AIM =
Could you shift every coordinate in the answers up by 107 and write out the entries again, requests included, beginning at the line that has "At what coordinates should I click to accomplish: Tap the word" and stopping after the last of the entries below?

Entries about locating elements on screens:
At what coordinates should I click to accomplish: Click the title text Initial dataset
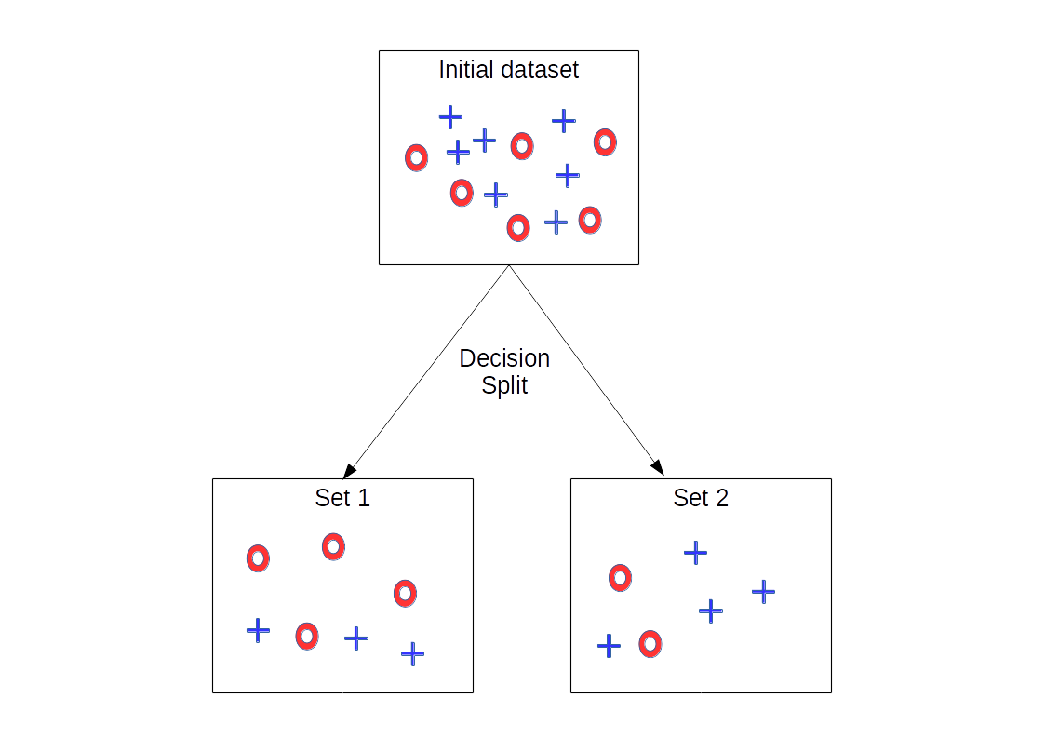[508, 70]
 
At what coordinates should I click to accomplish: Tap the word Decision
[504, 358]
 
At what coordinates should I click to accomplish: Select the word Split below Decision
[504, 385]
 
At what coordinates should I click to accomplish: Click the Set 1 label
[342, 498]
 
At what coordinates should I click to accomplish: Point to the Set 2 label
[701, 498]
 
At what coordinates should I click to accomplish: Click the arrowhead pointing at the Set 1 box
[349, 469]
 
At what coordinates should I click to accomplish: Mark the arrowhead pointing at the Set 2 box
[657, 467]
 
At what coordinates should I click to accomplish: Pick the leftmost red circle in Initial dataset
[416, 158]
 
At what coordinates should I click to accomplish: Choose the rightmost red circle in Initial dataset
[605, 142]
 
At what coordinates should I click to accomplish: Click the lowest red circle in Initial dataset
[518, 227]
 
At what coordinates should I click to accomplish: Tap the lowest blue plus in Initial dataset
[556, 222]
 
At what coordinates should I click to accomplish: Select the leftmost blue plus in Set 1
[258, 630]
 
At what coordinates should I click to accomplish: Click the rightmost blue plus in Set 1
[412, 653]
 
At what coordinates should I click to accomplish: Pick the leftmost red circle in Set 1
[258, 558]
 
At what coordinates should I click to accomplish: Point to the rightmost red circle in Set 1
[404, 593]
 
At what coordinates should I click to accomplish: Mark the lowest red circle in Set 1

WRITTEN REPLY =
At what coordinates should I click to accomplish: Tap the word Decision
[611, 465]
 
At what coordinates should I click to accomplish: Select the word Split below Decision
[611, 492]
 
At what coordinates should I click to accomplish: Click the Set 1 label
[449, 605]
 
At what coordinates should I click to accomplish: Point to the Set 2 label
[808, 605]
 
At what coordinates should I click to accomplish: Click the arrowhead pointing at the Set 1 box
[456, 576]
 
At what coordinates should I click to accomplish: Mark the arrowhead pointing at the Set 2 box
[764, 574]
 
At what coordinates should I click to accomplish: Pick the leftmost red circle in Initial dataset
[523, 265]
 
At what coordinates should I click to accomplish: Choose the rightmost red circle in Initial dataset
[712, 249]
 
At what coordinates should I click to accomplish: Click the lowest red circle in Initial dataset
[625, 334]
 
At what coordinates should I click to accomplish: Tap the lowest blue plus in Initial dataset
[663, 329]
 
At what coordinates should I click to accomplish: Select the leftmost blue plus in Set 1
[365, 737]
 
At what coordinates should I click to accomplish: Click the rightmost blue plus in Set 1
[519, 760]
 
At what coordinates should I click to accomplish: Pick the leftmost red circle in Set 1
[365, 665]
 
At what coordinates should I click to accomplish: Point to the rightmost red circle in Set 1
[511, 700]
 
At what coordinates should I click to accomplish: Mark the lowest red circle in Set 1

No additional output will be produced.